Expression and purification of 2B6 and 2B11 mutants The P450 2B wild-type and mutant enzymes were first expressed in 100 ml E. coli culture and P450 was extracted and measured as described earlier [7]. The low expression of P450 2B6 as a result of rapid inactivation into P420 is overcome by co-expressing P450 2B6 with the molecular chaperones GroEL/ES [7]. Of the eight substitutions made in each enzyme, P334S in 2B6 or 2B11 yielded 1.5-fold higher expression than the wild-type enzymes; V81T in 2B6 and Y325Q and I427M in 2B11 expressed at similar levels to the respective wild-type enzymes.
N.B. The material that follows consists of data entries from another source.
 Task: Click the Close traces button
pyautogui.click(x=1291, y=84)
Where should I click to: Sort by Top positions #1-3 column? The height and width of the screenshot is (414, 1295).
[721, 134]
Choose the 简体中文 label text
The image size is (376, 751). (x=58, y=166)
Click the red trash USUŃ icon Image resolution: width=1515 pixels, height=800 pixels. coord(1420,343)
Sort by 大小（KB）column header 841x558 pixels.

Interestingly, the mutation L295H that was beneficial with respect to temperature stability in 2B1, proved to be harmful in both 2B6 and 2B11, yielding no active protein when expressed in E. coli (Table 1). Furthermore, mutant V81T had similar expression as wild-type. V234I, L295H and E254A showed very low expression and higher P420 content.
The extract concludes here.